Zitierter Abschnitt
━━━━━━━━━━━━━━━━━━━━
Entgegen § 125 Abs 1 BVergG 2018 habe sich die präsumtive Zuschlagsempfängerin daher nicht an die Ausschreibungsunterlagen gehalten, weshalb ihr Angebot gemäß § 141 Abs 1 Z 7 BVergG 2018 auszuscheiden sei, weil es den Ausschreibungsbestimmungen widerspreche.

1.4.    Die Antragstellerin stelle daher folgende

„ANTRÄGE

an das Bundesverwaltungsgericht, es möge

•        zur Prüfung der behaupteten Rechtswidrigkeiten ein Nachprüfungsverfahren einleiten, eine mündliche Verhandlung durchführen

•        die angefochtene Entscheidung der Antragsgegnerin, nämlich die von ihr am 28.9.2020 mitgeteilte Zuschlagsentscheidung, für nichtig erklären,

[…]

•        die Antragsgegnerin zum Ersatz der von uns entrichteten Pauschalgebühren binnen 14 Tagen bei sonstiger Exekution zu Handen unseres ausgewiesenen Rechtsbeistandes verpflichten.“

2.       Am 12. Oktober 2020 erteilte die Auftraggeberin zunächst allgemeine Auskünfte zum Vergabeverfahren.

3.       In ihrer Stellungnahme vom 14. Oktober 2020 nahm die präsumtive Zuschlagsempfängerin zum Nachprüfungsantrag Stellung. Insbesondere erstattete die präsumtive Zuschlagsempfängerin ein Vorbringen bezüglich der durchgeführten ordnungsgemäßen Angebotsprüfung, des nicht vorliegenden Verstoßes gegen das Verhandlungsverbot, des ausschreibungskonform angebotenen Spezialmörtels, eines von ihr gelegten Angebotes eines Gesamtsystems, das eine technisch funktionelle Einheit bilde, und des Einsatzes eines qualifizierten Schlüsselpersonals.

Betreffend die Bieterlücken führte die präsumtive Zuschlagsempfängerin in der geschwärzten Version der Stellungnahme Folgendes aus:

Die Antragstellerin behaupte, dass die präsumtive Zuschlagsempfängerin an mehreren Stellen im Leistungsverzeichnis vorhandene Bieterlücken nicht oder nicht ordnungsgemäß ausgefüllt habe (sie nenne einzelne Positionsnummern und verweise auch auf die K7-Blätter). Sie glaube dabei aus ihren ,,Marktkenntnisse[n] und langjährigen Erfahrung“ zu wissen, dass die präsumtive Zuschlagsempfängerin „gerne mit Vorbehalten bei der Materialwahl“ arbeite. Die Behauptungen der Antragstellerin seien unzutreffend. Die präsumtive Zuschlagsempfängerin habe Bieterlücken ausgefüllt (vgl. Bieterlückenprotokoll des Angebotes der präsumtiven Zuschlagsempfängerin). Im Übrigen seien die Ansätze (einschließlich der Kalkulationsformblätter) der präsumtiven Zuschlagsempfängerin sachkundig geprüft worden – auch die Antragstellerin spreche den zugezogenen externen Beratern „Respekt für ihre bauwirtschaftliche Sachkunde“ aus.
━━━━━━━━━━━━━━━━━━━━
Ausgelesene Einträge
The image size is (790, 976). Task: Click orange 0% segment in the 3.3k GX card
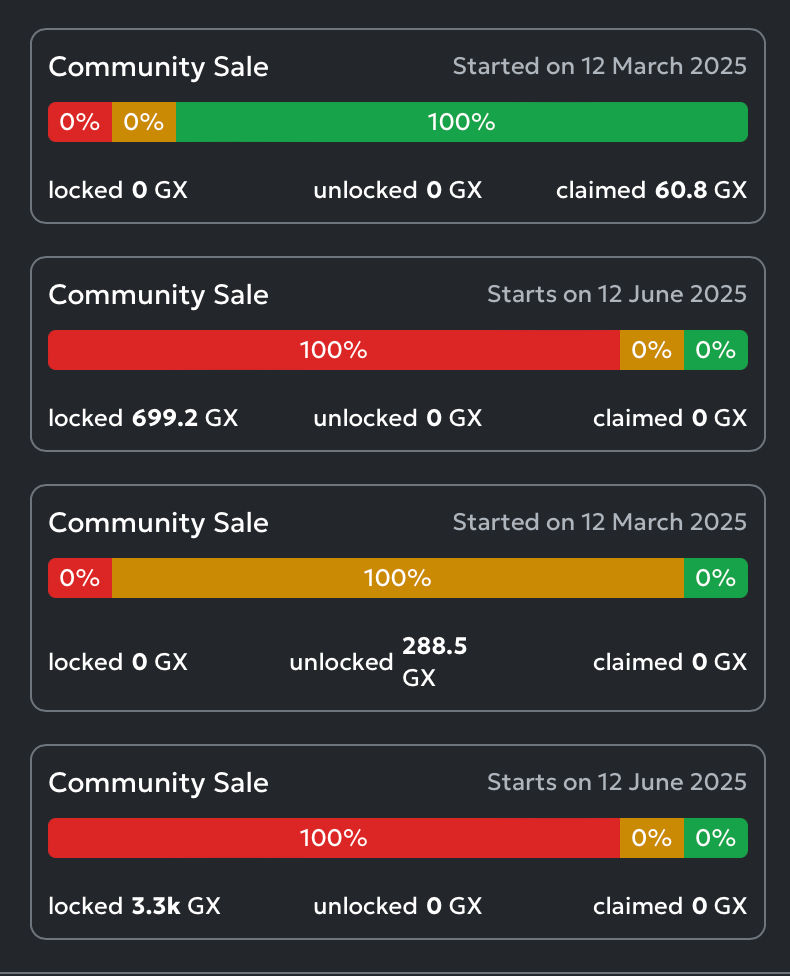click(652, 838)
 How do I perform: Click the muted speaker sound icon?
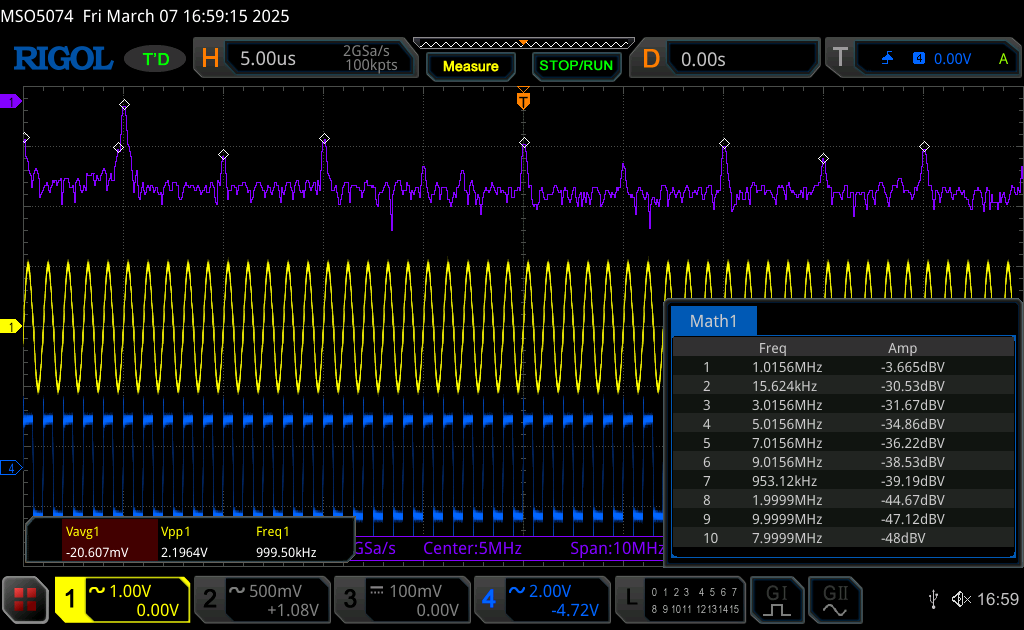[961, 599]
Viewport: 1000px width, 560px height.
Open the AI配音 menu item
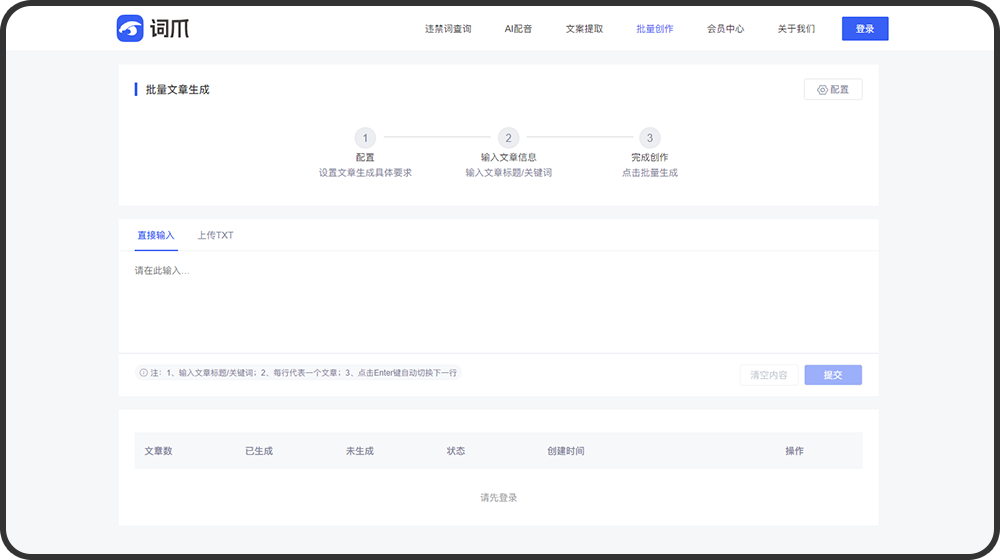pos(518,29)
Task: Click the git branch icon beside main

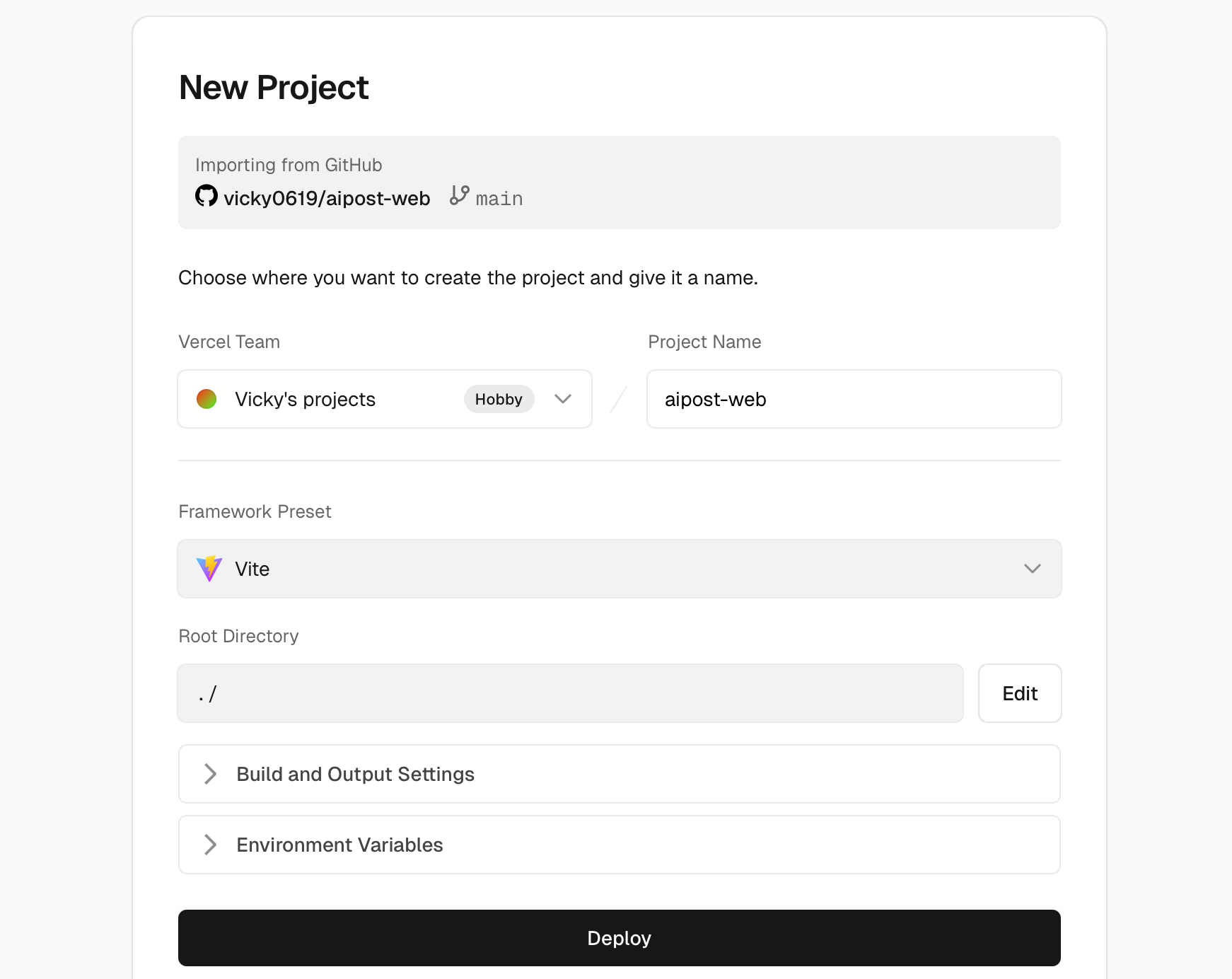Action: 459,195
━━━━━━━━━━━━━━━━━━━━
Arbeitsauftrag
Kopiere aus dem Abschnitt zum Vergabeverfahren wortgetreu die Stelle, die mit „2.       Am 12. Oktober“ anfängt und bis einschließlich „eines qualifizierten Schlüsselpersonals.“ weiterläuft.

Erwartetes Ergebnis
2.       Am 12. Oktober 2020 erteilte die Auftraggeberin zunächst allgemeine Auskünfte zum Vergabeverfahren.

3.       In ihrer Stellungnahme vom 14. Oktober 2020 nahm die präsumtive Zuschlagsempfängerin zum Nachprüfungsantrag Stellung. Insbesondere erstattete die präsumtive Zuschlagsempfängerin ein Vorbringen bezüglich der durchgeführten ordnungsgemäßen Angebotsprüfung, des nicht vorliegenden Verstoßes gegen das Verhandlungsverbot, des ausschreibungskonform angebotenen Spezialmörtels, eines von ihr gelegten Angebotes eines Gesamtsystems, das eine technisch funktionelle Einheit bilde, und des Einsatzes eines qualifizierten Schlüsselpersonals.